Exercise prompt ▸
From the line that has "En apprendre plus" down to the final line of the listing below, transcribe every line exactly, and only those.

The data ▸
+-------+

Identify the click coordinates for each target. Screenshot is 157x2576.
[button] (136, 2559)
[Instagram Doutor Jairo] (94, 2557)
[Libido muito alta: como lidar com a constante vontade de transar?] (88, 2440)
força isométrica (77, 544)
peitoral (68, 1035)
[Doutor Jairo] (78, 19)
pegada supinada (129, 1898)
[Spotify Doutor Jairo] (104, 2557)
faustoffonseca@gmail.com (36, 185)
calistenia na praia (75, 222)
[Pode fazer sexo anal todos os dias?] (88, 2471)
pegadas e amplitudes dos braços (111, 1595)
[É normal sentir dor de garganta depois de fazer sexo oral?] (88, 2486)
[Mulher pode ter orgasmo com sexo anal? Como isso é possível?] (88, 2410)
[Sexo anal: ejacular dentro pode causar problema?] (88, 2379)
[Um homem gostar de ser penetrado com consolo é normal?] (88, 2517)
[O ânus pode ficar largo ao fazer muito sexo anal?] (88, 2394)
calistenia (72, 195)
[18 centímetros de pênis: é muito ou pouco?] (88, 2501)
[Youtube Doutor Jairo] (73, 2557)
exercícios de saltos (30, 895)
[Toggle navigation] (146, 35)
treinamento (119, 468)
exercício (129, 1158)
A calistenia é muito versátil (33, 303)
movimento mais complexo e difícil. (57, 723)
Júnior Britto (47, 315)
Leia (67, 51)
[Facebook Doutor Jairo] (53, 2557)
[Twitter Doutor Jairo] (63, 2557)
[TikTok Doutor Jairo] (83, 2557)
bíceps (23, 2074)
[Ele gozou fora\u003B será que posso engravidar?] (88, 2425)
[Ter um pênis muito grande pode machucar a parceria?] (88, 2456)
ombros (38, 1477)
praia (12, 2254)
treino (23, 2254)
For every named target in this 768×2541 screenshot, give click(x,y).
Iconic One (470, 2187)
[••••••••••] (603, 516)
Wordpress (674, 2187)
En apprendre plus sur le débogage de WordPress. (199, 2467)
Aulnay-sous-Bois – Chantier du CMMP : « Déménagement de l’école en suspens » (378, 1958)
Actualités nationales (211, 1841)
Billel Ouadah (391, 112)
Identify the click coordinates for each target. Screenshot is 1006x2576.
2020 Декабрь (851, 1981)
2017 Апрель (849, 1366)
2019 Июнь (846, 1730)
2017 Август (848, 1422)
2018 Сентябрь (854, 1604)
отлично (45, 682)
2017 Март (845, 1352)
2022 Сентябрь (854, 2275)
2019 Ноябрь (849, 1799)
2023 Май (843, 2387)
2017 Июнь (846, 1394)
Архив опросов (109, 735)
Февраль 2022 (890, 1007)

+-------+

Exercise output ▸
En apprendre plus sur le débogage de WordPress. (199, 2467)
Aulnay-sous-Bois – Chantier du CMMP : « Déménagement de l’école en suspens » (378, 1958)
Actualités nationales (211, 1841)
Billel Ouadah (391, 112)
Identify the click coordinates for each target. Screenshot is 1006x2576.
2020 Декабрь (851, 1981)
2017 Апрель (849, 1366)
2019 Июнь (846, 1730)
2017 Август (848, 1422)
2018 Сентябрь (854, 1604)
отлично (45, 682)
2017 Март (845, 1352)
2022 Сентябрь (854, 2275)
2019 Ноябрь (849, 1799)
2023 Май (843, 2387)
2017 Июнь (846, 1394)
Архив опросов (109, 735)
Февраль 2022 (890, 1007)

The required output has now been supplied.